__The problem__
Taking the line with "[Twitter] (165, 1822)" as the first and the line with "Home (36, 132)" as the last, set down exactly every line in that range from the entries below, and no more.

__Data provided__

* * * *

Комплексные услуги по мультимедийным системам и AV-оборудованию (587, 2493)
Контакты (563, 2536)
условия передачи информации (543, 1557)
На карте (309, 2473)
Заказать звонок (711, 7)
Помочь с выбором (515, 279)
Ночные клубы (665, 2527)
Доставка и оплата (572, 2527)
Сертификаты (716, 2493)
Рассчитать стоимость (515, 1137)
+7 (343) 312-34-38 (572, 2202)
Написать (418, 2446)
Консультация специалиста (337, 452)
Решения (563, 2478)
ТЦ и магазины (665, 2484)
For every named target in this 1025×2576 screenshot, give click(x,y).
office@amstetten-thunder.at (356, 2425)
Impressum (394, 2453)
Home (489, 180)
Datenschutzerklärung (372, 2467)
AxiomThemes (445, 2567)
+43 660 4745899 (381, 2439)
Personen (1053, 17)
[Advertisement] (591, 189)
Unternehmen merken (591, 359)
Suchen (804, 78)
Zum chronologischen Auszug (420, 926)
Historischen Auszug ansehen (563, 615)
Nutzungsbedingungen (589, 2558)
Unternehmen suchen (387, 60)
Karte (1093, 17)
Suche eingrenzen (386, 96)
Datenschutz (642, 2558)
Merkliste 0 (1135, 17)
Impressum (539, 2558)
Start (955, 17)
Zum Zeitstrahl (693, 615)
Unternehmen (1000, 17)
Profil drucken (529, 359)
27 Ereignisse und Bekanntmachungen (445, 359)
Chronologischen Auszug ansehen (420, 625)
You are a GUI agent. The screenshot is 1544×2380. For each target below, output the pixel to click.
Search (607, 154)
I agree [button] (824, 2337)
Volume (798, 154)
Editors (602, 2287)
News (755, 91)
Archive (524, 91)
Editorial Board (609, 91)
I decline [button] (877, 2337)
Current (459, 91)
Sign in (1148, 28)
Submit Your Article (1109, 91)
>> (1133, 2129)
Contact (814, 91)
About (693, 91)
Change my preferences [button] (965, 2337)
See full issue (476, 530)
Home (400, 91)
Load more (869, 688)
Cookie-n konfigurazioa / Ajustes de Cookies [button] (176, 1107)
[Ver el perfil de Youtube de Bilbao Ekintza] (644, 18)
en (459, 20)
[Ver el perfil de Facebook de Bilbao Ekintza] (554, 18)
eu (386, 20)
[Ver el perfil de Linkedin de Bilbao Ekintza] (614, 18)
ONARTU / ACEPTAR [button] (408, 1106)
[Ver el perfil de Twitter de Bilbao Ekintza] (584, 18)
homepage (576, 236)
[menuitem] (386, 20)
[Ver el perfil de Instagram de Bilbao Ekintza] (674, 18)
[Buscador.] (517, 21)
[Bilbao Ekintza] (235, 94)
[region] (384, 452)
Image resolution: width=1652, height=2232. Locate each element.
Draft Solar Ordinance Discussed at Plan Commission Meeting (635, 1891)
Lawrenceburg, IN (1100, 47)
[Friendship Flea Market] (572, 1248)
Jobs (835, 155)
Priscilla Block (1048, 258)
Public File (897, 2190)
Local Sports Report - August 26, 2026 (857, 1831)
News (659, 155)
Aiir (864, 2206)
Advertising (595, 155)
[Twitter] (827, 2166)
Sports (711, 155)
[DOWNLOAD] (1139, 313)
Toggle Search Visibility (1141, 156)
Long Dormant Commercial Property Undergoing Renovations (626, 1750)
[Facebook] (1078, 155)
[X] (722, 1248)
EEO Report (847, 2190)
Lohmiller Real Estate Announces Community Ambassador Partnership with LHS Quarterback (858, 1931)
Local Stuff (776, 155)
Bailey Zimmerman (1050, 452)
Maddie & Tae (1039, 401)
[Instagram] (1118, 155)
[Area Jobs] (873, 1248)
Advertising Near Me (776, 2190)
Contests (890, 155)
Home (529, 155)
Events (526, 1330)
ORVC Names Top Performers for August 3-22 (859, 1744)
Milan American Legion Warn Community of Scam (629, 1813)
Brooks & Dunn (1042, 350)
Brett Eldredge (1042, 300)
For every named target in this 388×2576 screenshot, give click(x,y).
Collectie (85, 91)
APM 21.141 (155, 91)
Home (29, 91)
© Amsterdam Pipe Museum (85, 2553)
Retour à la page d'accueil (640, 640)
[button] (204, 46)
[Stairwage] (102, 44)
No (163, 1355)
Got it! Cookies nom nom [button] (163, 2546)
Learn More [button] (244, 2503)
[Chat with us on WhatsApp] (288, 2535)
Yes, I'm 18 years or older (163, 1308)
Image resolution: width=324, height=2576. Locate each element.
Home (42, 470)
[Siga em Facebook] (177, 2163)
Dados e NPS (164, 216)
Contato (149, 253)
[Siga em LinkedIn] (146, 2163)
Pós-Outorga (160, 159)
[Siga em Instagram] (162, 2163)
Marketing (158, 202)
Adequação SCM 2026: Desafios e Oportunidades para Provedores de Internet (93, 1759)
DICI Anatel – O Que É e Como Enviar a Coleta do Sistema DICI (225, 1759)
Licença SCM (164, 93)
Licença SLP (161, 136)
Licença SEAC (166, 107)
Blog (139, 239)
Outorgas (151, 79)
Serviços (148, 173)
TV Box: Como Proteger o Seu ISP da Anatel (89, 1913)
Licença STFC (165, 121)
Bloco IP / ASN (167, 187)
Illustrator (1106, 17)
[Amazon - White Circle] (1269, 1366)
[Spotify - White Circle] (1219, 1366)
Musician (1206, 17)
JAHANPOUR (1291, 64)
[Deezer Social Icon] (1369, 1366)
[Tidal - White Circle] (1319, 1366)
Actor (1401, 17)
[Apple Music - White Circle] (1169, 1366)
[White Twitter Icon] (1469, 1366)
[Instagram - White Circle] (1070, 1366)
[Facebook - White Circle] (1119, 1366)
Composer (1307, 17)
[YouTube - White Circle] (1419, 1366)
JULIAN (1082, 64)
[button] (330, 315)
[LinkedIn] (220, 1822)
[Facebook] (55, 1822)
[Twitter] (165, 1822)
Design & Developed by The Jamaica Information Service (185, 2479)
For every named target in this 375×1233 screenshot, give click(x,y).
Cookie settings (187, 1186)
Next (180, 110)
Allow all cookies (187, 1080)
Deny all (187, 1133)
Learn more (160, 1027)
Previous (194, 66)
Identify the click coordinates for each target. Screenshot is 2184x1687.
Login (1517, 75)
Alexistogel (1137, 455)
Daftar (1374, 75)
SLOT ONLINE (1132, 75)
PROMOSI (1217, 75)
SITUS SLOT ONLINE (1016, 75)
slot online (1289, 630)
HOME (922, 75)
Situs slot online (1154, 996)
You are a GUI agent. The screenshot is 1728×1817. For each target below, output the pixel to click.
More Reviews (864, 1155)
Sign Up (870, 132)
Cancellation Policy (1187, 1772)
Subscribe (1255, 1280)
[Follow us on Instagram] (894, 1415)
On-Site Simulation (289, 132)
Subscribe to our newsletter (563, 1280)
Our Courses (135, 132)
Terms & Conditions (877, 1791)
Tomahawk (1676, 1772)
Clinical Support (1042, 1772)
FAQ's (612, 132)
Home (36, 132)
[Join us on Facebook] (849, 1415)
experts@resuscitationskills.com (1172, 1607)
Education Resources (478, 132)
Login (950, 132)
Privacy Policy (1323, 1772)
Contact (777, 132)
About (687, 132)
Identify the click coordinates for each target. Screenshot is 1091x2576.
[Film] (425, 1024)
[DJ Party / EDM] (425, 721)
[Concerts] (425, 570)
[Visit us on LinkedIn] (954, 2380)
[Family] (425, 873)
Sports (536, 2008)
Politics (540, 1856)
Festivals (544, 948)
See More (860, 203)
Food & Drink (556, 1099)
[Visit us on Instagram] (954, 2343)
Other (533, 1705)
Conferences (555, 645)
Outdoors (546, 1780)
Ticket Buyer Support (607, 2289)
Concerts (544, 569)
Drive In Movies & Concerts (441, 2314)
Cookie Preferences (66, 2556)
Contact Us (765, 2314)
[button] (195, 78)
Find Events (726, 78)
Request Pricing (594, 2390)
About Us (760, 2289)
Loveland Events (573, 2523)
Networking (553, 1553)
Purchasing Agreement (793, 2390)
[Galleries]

* * * *

__Solution for this exercise__
[Twitter] (165, 1822)
Design & Developed by The Jamaica Information Service (185, 2479)
For every named target in this 375×1233 screenshot, give click(x,y).
Cookie settings (187, 1186)
Next (180, 110)
Allow all cookies (187, 1080)
Deny all (187, 1133)
Learn more (160, 1027)
Previous (194, 66)
Identify the click coordinates for each target. Screenshot is 2184x1687.
Login (1517, 75)
Alexistogel (1137, 455)
Daftar (1374, 75)
SLOT ONLINE (1132, 75)
PROMOSI (1217, 75)
SITUS SLOT ONLINE (1016, 75)
slot online (1289, 630)
HOME (922, 75)
Situs slot online (1154, 996)
You are a GUI agent. The screenshot is 1728×1817. For each target below, output the pixel to click.
More Reviews (864, 1155)
Sign Up (870, 132)
Cancellation Policy (1187, 1772)
Subscribe (1255, 1280)
[Follow us on Instagram] (894, 1415)
On-Site Simulation (289, 132)
Subscribe to our newsletter (563, 1280)
Our Courses (135, 132)
Terms & Conditions (877, 1791)
Tomahawk (1676, 1772)
Clinical Support (1042, 1772)
FAQ's (612, 132)
Home (36, 132)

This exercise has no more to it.